I sit on my bed and sob. My new cat, Bara, has not come home for a day. It is likely that she will come back, but I have been tense and worrying all day, trying not to let it show, trying to be an accepting person who is not feeling this feeling, this wish to control what I love, the wish to lock them all in a room where I can see them and they can’t get hurt.
I was not really expecting to cry. I was expecting some storm, though. That dense nasty gathering feeling has been with me. I cry so hard the muscles of my eyebrows hurt. I am buckled over. And then I say aloud, “You didn’t bring him home. You didn’t bring him home.” I am in grief for Buddy Cat, probably one of a few more episodes that still catch me unprepared every time. God did not bring Buddy home. I prayed and I prayed. I was a good girl. Mostly. But God did not bring Buddy home.
I walk through the hall, crying and crying. It flashes on me and I say, aloud again, “Is this what you feel?” Is this the awful trick of free will? That exquisite humanity must be allowed to walk in danger or else they are not themselves? I can’t keep a cat inside. I can’t keep anything that wants to run in a box. A big nice comfy box, but still a box. I tried that. Once. There was a fire. They died. There is no safety. Now I am crying for them, as I write.
I cannot imagine having a child. I cannot imagine this feeling with a human life. I can stand it, barely, with the adults that I love. I do not know that I could bear to let my baby walk in this place. How do you do it? Mothers and fathers, how do you bear it?

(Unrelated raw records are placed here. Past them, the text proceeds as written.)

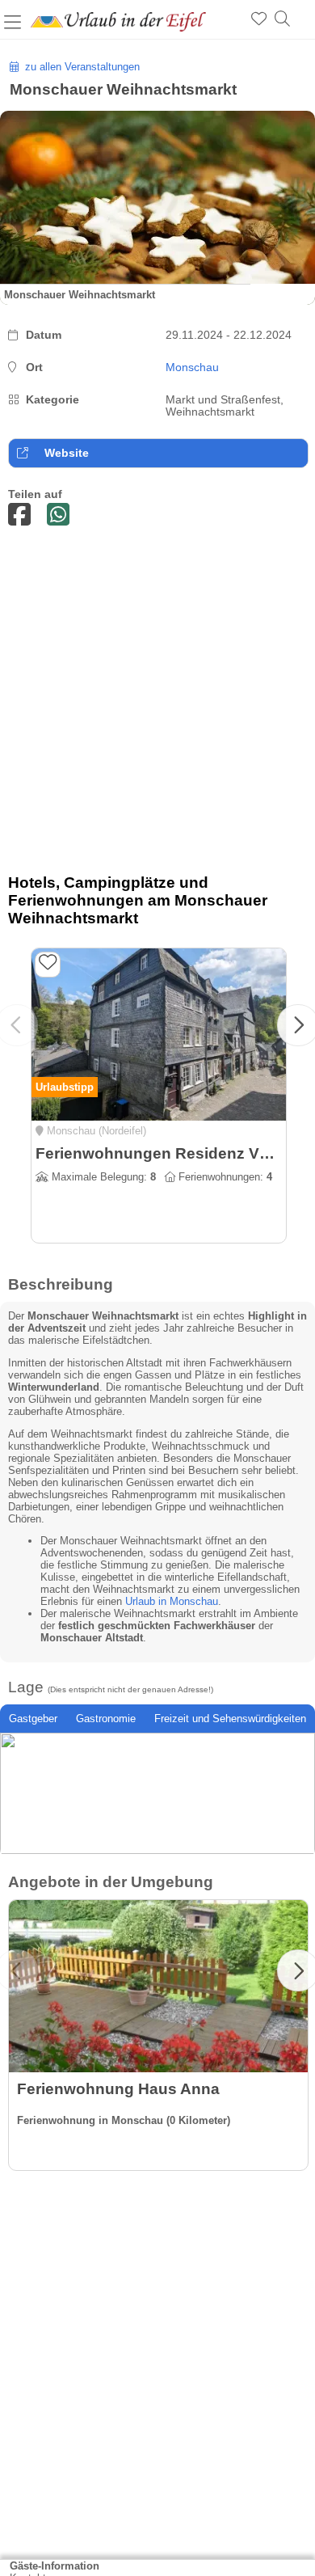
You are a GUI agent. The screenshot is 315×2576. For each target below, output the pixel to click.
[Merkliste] (259, 19)
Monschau (192, 367)
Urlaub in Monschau (171, 1601)
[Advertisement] (157, 704)
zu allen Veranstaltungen (79, 67)
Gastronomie (106, 1718)
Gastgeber (33, 1718)
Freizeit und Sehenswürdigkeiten (230, 1718)
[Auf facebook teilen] (19, 515)
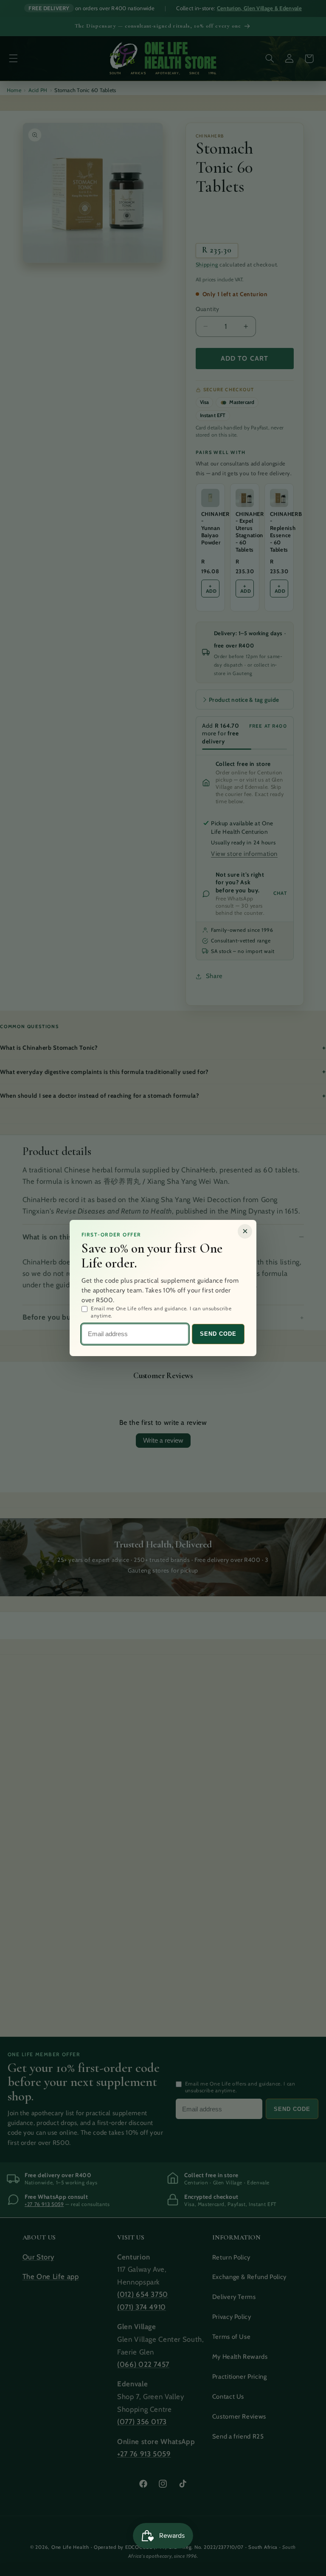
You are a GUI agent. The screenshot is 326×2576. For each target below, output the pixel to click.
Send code (218, 1334)
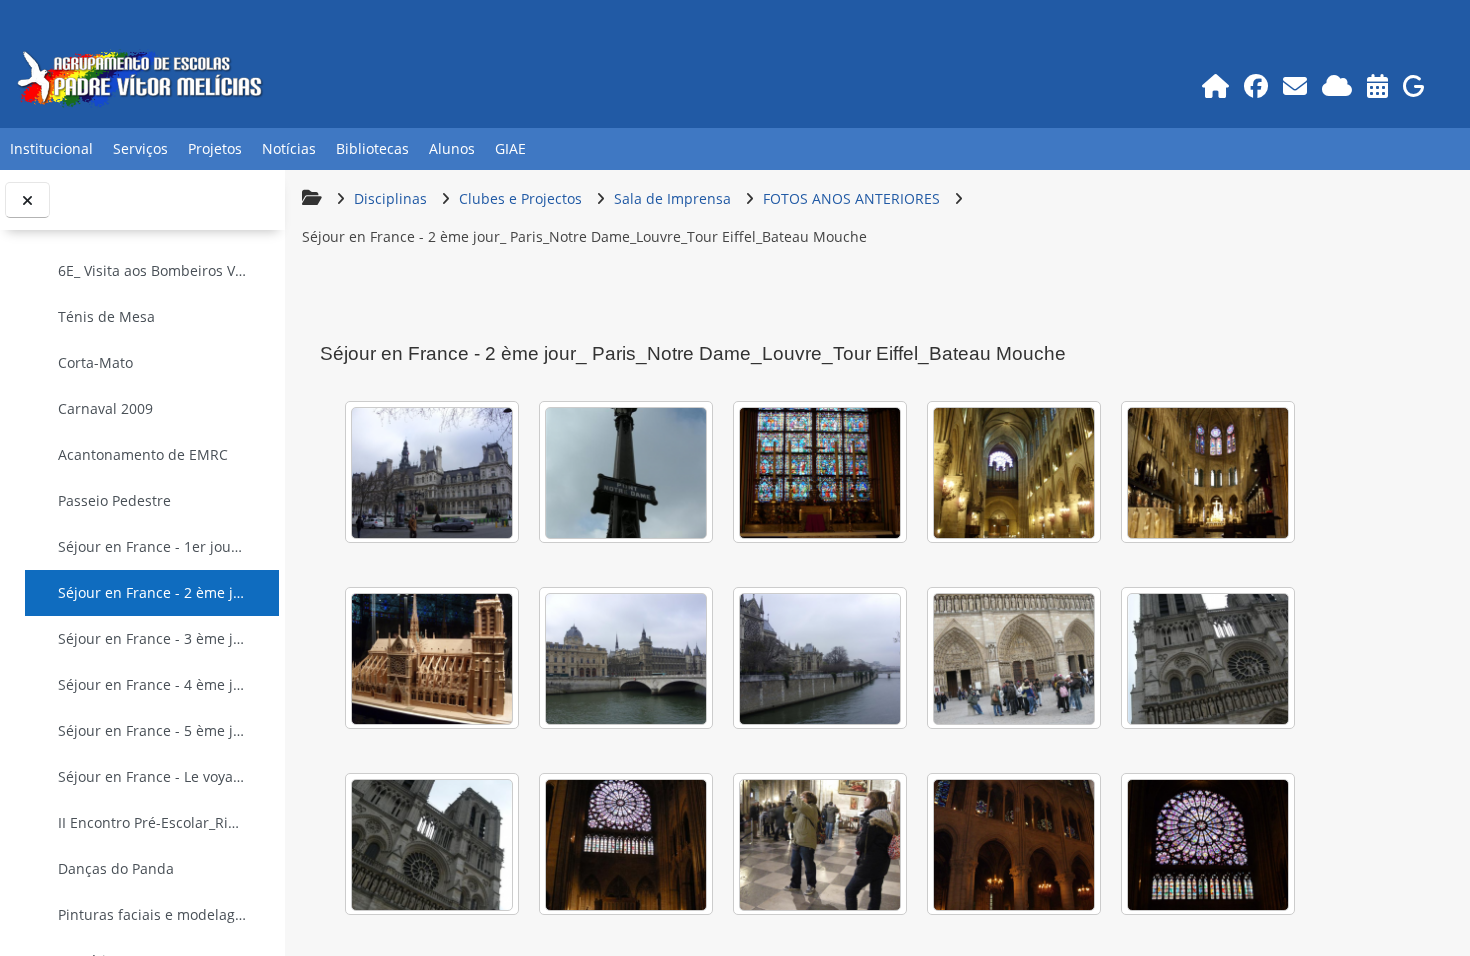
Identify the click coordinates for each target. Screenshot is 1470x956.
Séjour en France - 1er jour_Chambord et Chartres (152, 546)
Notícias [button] (289, 148)
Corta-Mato (95, 362)
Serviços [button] (140, 148)
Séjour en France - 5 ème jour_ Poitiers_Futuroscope (152, 730)
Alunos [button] (452, 148)
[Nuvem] (1337, 85)
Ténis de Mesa (106, 316)
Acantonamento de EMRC (143, 454)
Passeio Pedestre (114, 500)
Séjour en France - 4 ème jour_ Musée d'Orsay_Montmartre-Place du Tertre (152, 684)
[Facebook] (1256, 85)
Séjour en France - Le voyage (152, 776)
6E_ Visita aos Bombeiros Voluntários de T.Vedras (152, 270)
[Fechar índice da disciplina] (27, 200)
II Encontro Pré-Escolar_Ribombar (152, 822)
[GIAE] (1414, 85)
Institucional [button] (51, 148)
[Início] (1216, 85)
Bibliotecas (372, 148)
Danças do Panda (116, 868)
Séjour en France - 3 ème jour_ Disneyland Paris (152, 638)
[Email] (1295, 85)
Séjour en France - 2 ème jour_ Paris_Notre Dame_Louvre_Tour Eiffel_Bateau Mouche (152, 592)
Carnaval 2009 (105, 408)
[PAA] (1378, 85)
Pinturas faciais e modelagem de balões (152, 914)
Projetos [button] (215, 148)
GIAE (510, 148)
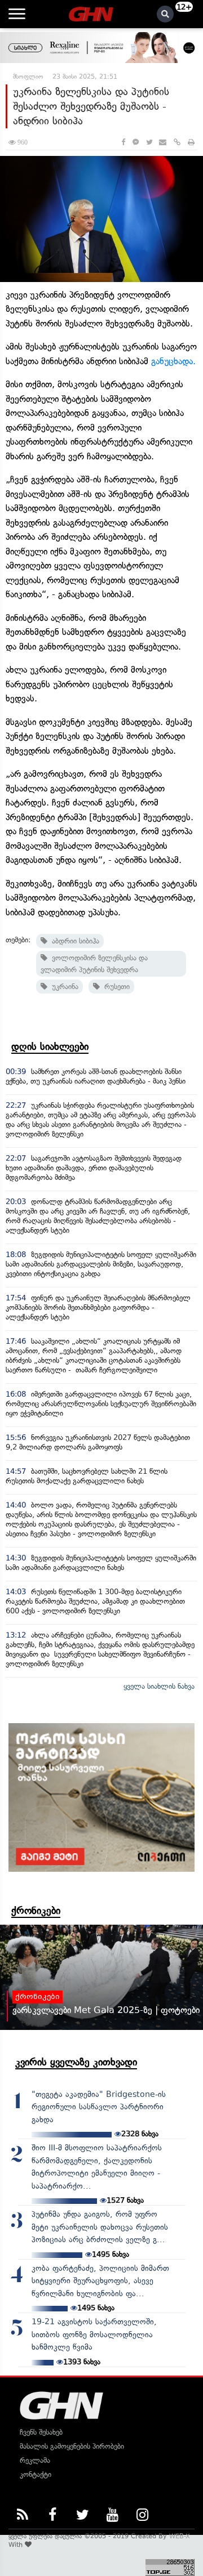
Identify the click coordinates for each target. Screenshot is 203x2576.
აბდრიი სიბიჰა (73, 941)
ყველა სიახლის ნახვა (159, 1686)
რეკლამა (35, 2460)
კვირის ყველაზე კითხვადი (76, 2062)
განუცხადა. (173, 361)
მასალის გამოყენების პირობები (72, 2446)
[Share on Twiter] (149, 142)
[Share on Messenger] (136, 142)
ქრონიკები (35, 1910)
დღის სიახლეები (50, 1046)
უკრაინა (62, 986)
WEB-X (179, 2536)
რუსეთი (115, 986)
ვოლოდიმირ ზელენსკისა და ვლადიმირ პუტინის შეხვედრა (94, 964)
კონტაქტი (35, 2474)
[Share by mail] (162, 142)
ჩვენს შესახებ (41, 2432)
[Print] (191, 142)
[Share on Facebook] (123, 142)
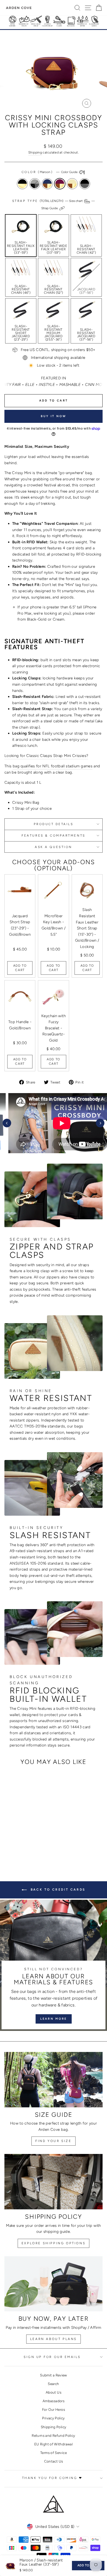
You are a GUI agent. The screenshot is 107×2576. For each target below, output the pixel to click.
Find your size (53, 2141)
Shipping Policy (53, 2427)
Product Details (53, 824)
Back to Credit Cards (57, 1889)
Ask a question (53, 847)
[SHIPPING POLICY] (53, 2181)
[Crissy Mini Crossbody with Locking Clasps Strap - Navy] (20, 1843)
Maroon (60, 183)
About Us (53, 2392)
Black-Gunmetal (84, 183)
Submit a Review (53, 2375)
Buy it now (53, 416)
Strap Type (53, 204)
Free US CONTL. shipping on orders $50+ (58, 349)
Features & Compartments (53, 835)
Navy (47, 183)
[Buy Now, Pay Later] (53, 2284)
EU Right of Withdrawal (53, 2444)
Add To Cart (20, 968)
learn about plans (53, 2339)
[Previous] (7, 1123)
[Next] (100, 1123)
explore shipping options (53, 2243)
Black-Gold (22, 183)
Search (53, 2384)
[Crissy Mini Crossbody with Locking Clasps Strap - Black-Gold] (8, 1843)
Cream (72, 183)
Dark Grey (35, 183)
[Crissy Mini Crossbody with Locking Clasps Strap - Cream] (32, 1843)
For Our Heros (53, 2409)
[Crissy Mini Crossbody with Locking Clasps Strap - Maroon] (26, 1843)
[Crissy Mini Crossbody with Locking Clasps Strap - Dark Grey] (14, 1843)
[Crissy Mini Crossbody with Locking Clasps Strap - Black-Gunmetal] (38, 1843)
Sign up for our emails (52, 2357)
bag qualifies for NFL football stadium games (52, 766)
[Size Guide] (53, 2079)
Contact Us (53, 2461)
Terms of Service (53, 2453)
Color (50, 172)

Because you must. Because it’s more damaging to keep a life caged than it is to expose it to all the neutral violence and active malevolence that exists. In doing so, you unmake them. You stop them from being fully. You must.
SPIRITUAL SPACES ARE SO HARD. We need them to keep our shit together, we need that community for support in pursuit of the Divine and for connection with Divine in one another, but for some reason it gives everybody ego flares. Myself totally included. I sit there switching eyeblink quick between being smug because of how holy I am and then stricken about how smug I am and then sullen because I feel stricken and then total encompassing love and back up to smug.
It’s hard! And the people who seek it out are broad and difficult personalities to engage with. I remember this from my childhood and adolescence. I’ll scoop everyone into two large groups because we all love a reductionist organisation of humanity. There’s the wild ones. People who often don’t know how to fit into socially accepted parameters, either because they don’t read cues or because they’ve chosen to throw that off. They can make you very uncomfortable and they are where ecstasy is rooted. Then there are rule followers. Rule followers (me) can resent the wild ones because they’re having a good time and they’re fucking with the flow, plan, structure of the gathering. Sometimes that chaotic person is following a golden thread to where you should actually be and sometimes they’re just bringing chaos. They cause stress to the rule followers, who have internalised that if they’re good and do what they’re told, they will get the cookie of enlightenment (or what have you.)
My mom is a wild one. My dad is a rule follower. My brother is becoming more balanced as he ages. I would like to think I am too, but I ain’t. I love me some rules. I want to yank on the reins until everyone is doing what I say and we are all marching apace to God. I’ve tried to throw that off in a variety of unhealthy and extreme fashions, deprivation, immersion, isolation, to name a few. It led to me living in a motel with my cats and muttering to myself. It didn’t work. We must be balanced. If we can’t be balanced in ourselves, we must find it in our community. I need these staggerers, these holy fools, these wanderers into traffic. It’s my job to protect them. It’s my job to remind them. It’s my job to care for them and let them lead me down a weird and lighted road.
But it’s soooo hard. I can’t relax and feel holy. Maybe that’s the point. Maybe feeling like you’re a good person isn’t being a good person. Maybe feeling exquisite impatience and being kind through it is the training ground. I don’t have to like it. I often don’t like true lessons. But I’m here for it.